British pianist (born 1977)

Ashley Wass (born 26 March 1977) is a British classical pianist.

He was winner of the London International Piano Competition in 1997, a prizewinner at the Leeds Piano Competition in 2000, and a BBC Radio 3 New Generation Artist.

== Biography ==
Wass was born on 26 March 1977 in Lincolnshire, England. He studied at Chetham's School of Music and the Royal Academy of Music graduating in 2001.

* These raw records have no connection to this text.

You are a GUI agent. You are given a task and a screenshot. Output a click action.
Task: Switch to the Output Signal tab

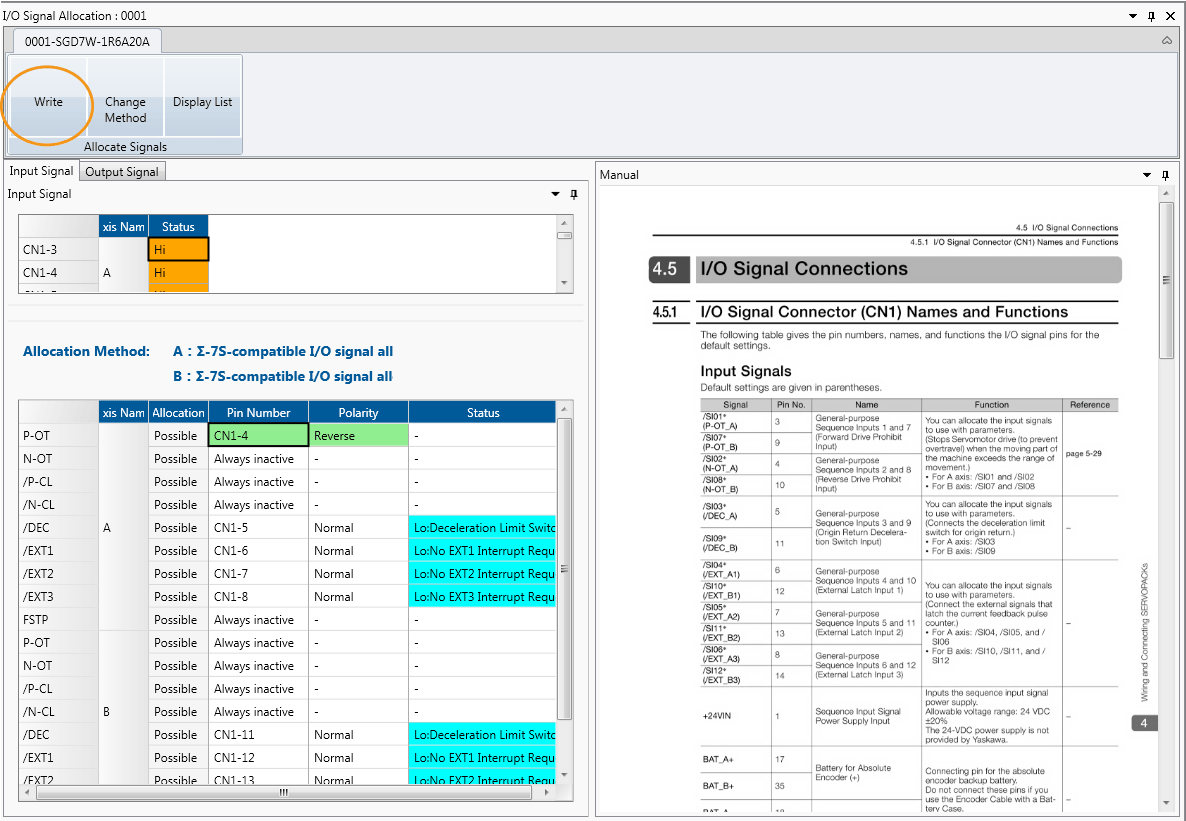(122, 172)
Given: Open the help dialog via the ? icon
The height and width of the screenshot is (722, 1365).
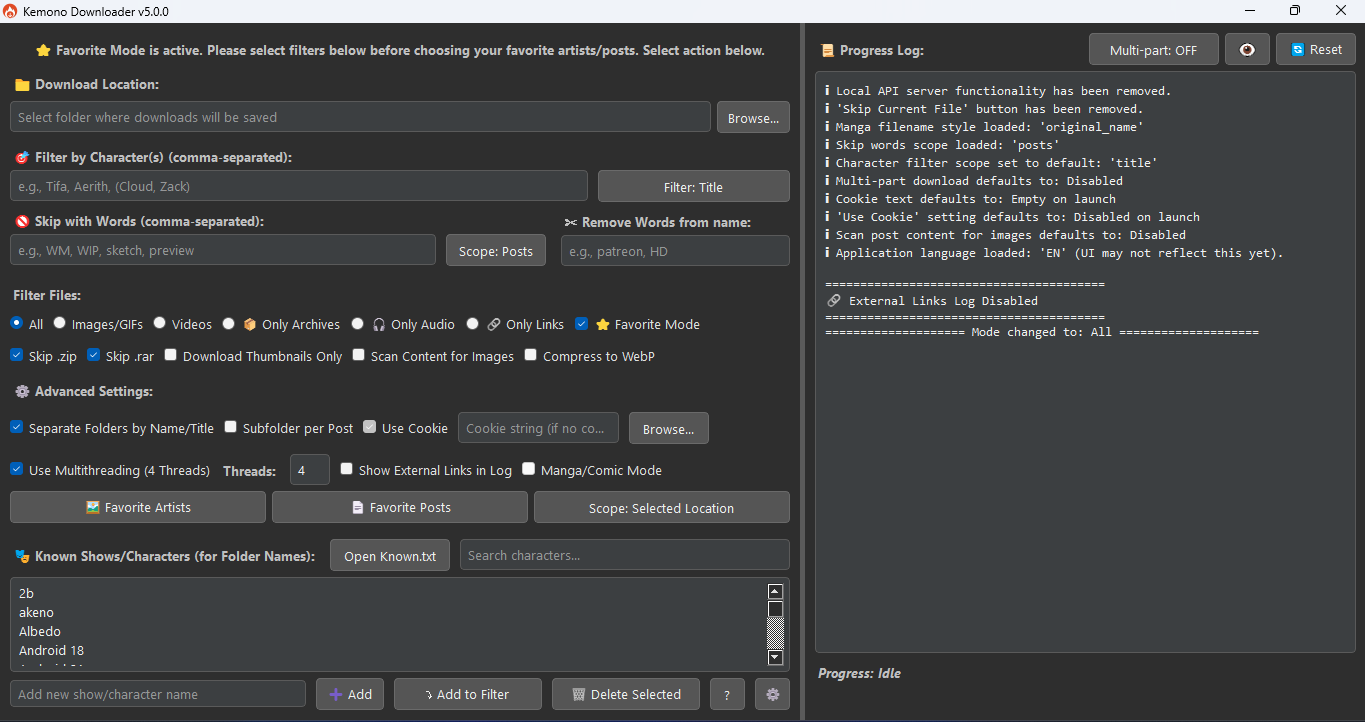Looking at the screenshot, I should click(x=727, y=694).
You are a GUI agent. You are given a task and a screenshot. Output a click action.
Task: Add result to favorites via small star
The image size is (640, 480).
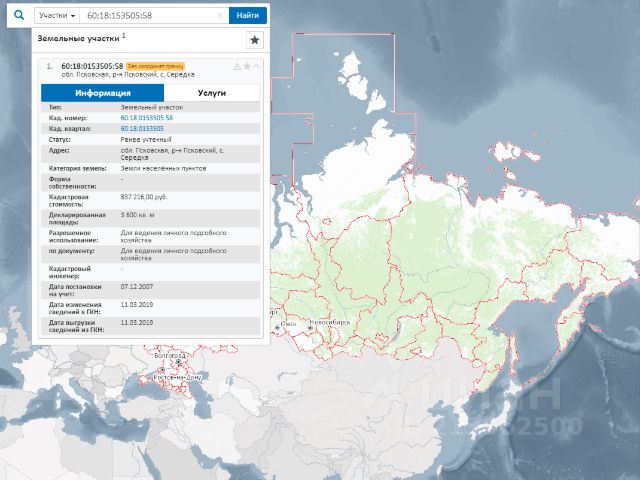click(247, 66)
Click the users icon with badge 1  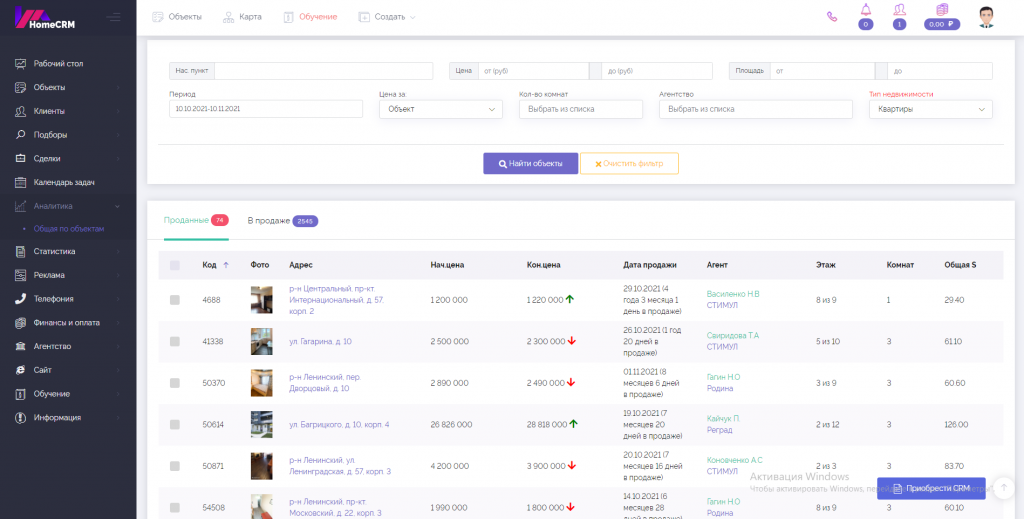[x=899, y=11]
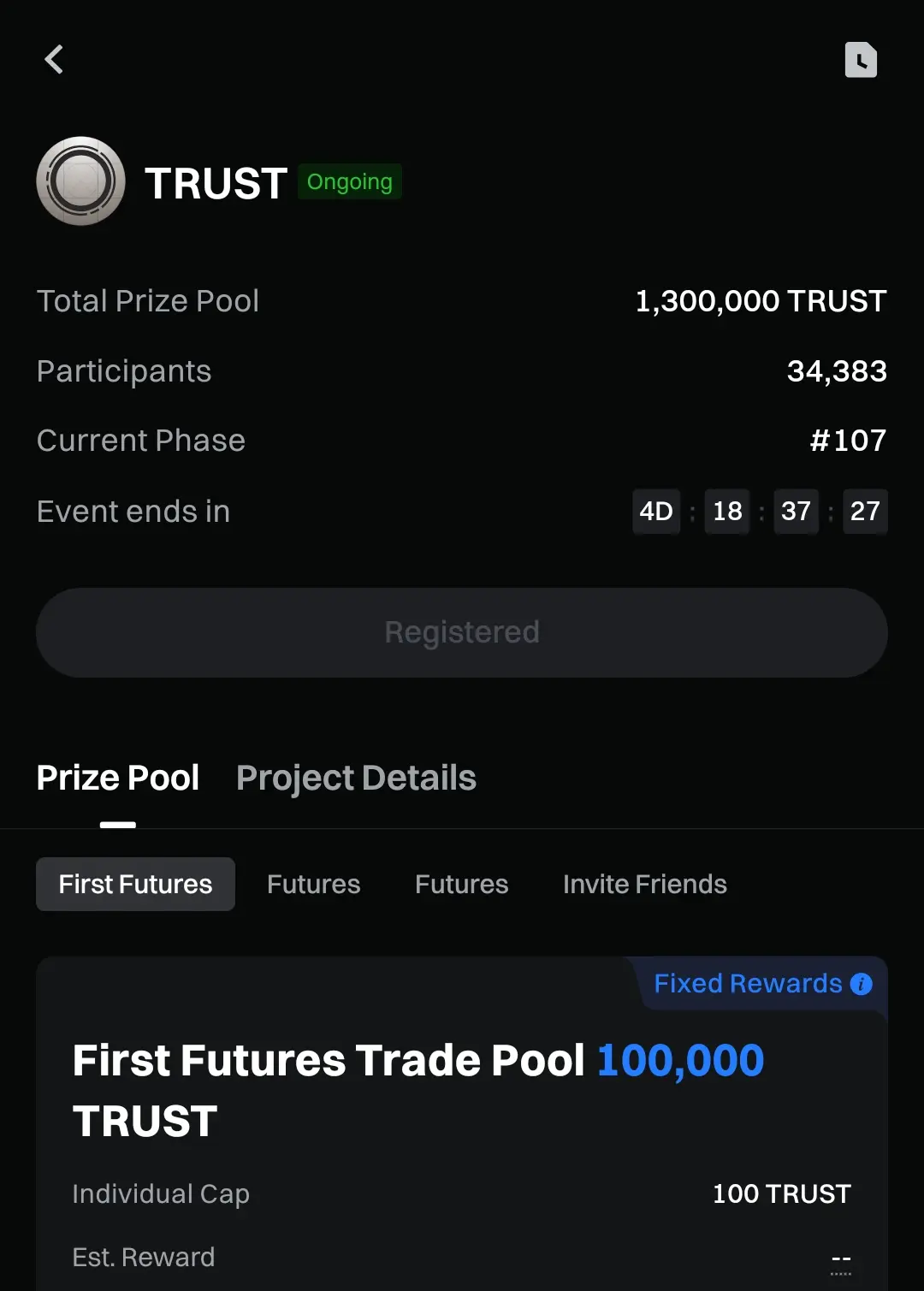
Task: Select the First Futures pool tab
Action: (135, 884)
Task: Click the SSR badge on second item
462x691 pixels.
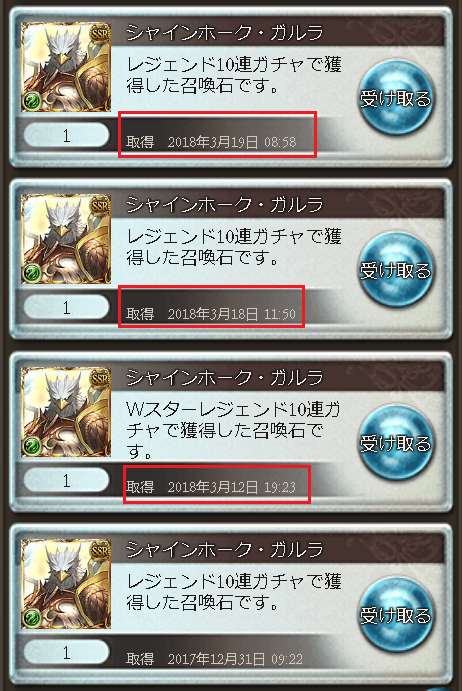Action: pyautogui.click(x=100, y=205)
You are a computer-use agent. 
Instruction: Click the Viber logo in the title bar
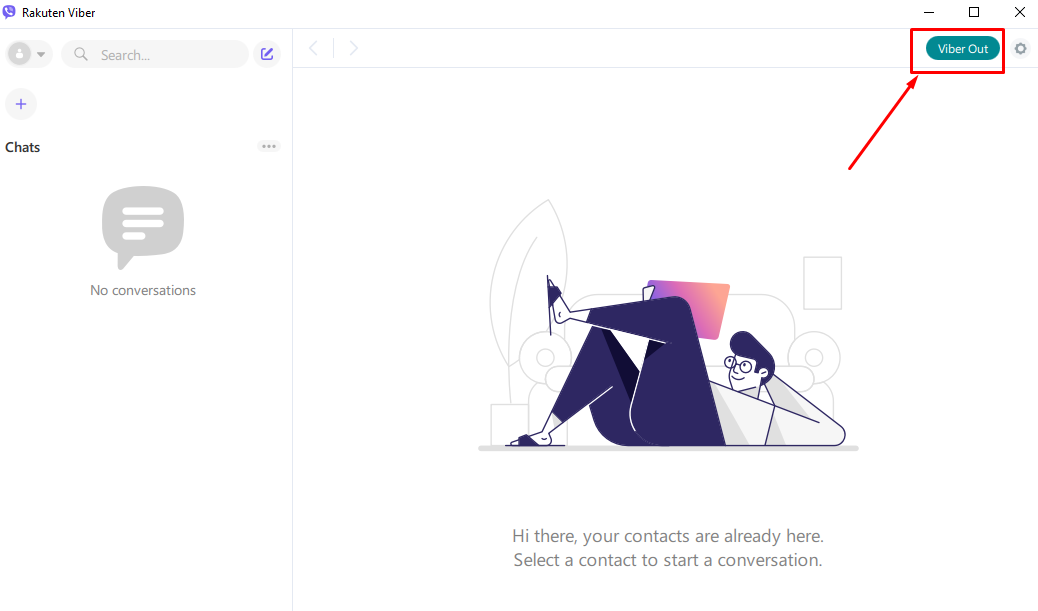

Wass has performed at many of the world's finest concert halls including Wigmore Hall, Carnegie Hall, and the Vienna Konzerthaus. He has performed as a soloist with numerous leading ensembles, including all of the BBC orchestras, the Philharmonia, Orchestre National de Lille, Vienna Chamber Orchestra, Hong Kong Philharmonic, RLPO, and under the baton of conductors such as Simon Rattle, Osmo Vanska, Donald Runnicles, Ilan Volkov and Vassily Sinaisky.

In June 2002, Wass appeared alongside Sir Thomas Allen, Mstislav Rostropovich and Angela Gheorghiu in a gala concert at Buckingham Palace to mark the Golden Jubilee of Queen Elizabeth II, a performance that was broadcast live to millions of viewers around the world. In recent years Wass has become a regular guest at the BBC Proms, making his debut in 2008 with Vaughan Williams’ Piano Concerto, and returning in following seasons to perform works by Foulds, Stravinsky, Antheil, and McCabe.

Wass has also partnered with many of the leading artists of his generation, including Mitsuko Uchida, Steven Isserlis, Emmanuel Pahud, Richard Goode and members of the Guarneri Quartet and Beaux Arts Trio.

Ashley Wass is currently the Artistic Director of the Lincolnshire International Chamber Music Festival. He was Professor of Piano at the Royal College of Music from 2008 to 2018, and then Deputy Head of Keyboard Studies at the Royal Northern College of Music in Manchester. Wass is an Associate of the Royal Academy of Music. He was Director of Music at the Yehudi Menuhin School from April 2020 to July 2025.

==Discography==
Wass made his first recording in 1999 for Naxos featuring works by César Franck. He is also known for his interpretations of composers such as Liszt, Beethoven and Bridge. Wass's survey of Bax’s piano music was nominated for a Gramophone Award and his discography boasts a number of Gramophone ‘Editor’s Choice’ recordings and BBC Music Magazine ‘Choices’.